• Passage:
☆ ☆ ☆ ☆

Scientists
Use Sunlight to Make Fuel From CO2
By
Chuck Squatriglia
Researchers
at Sandia National Laboratories in New Mexico have found a way of using sunlight
to recycle carbon dioxide and produce fuels like methanol or gasoline.
The
Sunlight to Petrol, or S2P, project essentially reverses the combustion process,
recovering the building blocks of hydrocarbons. They can then be used to synthesize
liquid fuels like methanol or gasoline. Researchers said the technology already
works and could help reduce greenhouse-gas emissions, although large-scale implementation
could be a decade or more away.
"This
is about closing the cycle," said Ellen Stechel, manager of Sandia's Fuels
and Energy Transitions department. "Right now our fossil fuels are emitting
CO2. This would help us manage and reduce our emissions and put us on the path
to a carbon-neutral energy system."
The
idea of recycling carbon dioxide is not new, but has generally been considered
too difficult and expensive to be worth the effort. But with oil prices exceeding
$100 per barrel and concerns about global warming mounting, researchers are increasingly
motivated to investigate carbon recycling. Los Alamos Renewable Energy, for example,
has developed a method of using CO2 to generate electricity and fuel.
S2P
uses a solar reactor called the Counter-Rotating Ring Receiver Reactor Recuperator,
or CR5, to divide carbon dioxide into carbon monoxide and oxygen.
"It's
a heat engine," Stechel said. "But instead of doing mechanical work,
it does chemical work."
Lab
experiments have shown that the process works, Stechel said. The researchers hope
to finish a prototype by April.

☆ ☆ ☆ ☆

• Dataset content:
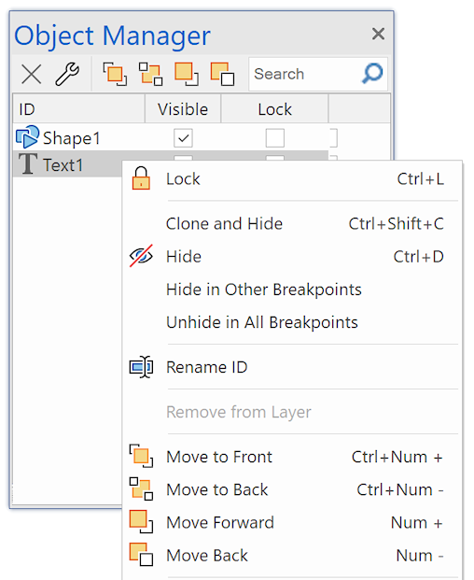Click Move Back toolbar icon
Screen dimensions: 474x580
coord(222,74)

☆ ☆ ☆ ☆

Answer these questions using the article on making fuel from CO2.
1. What role does Ellen Stechel hold at Sandia?
2. Into what does the CR5 reactor divide carbon dioxide?
3. By when do the researchers hope to finish a prototype?

• Written solution:
1. She is manager of Sandia's Fuels and Energy Transitions department.
2. Carbon monoxide and oxygen.
3. By April.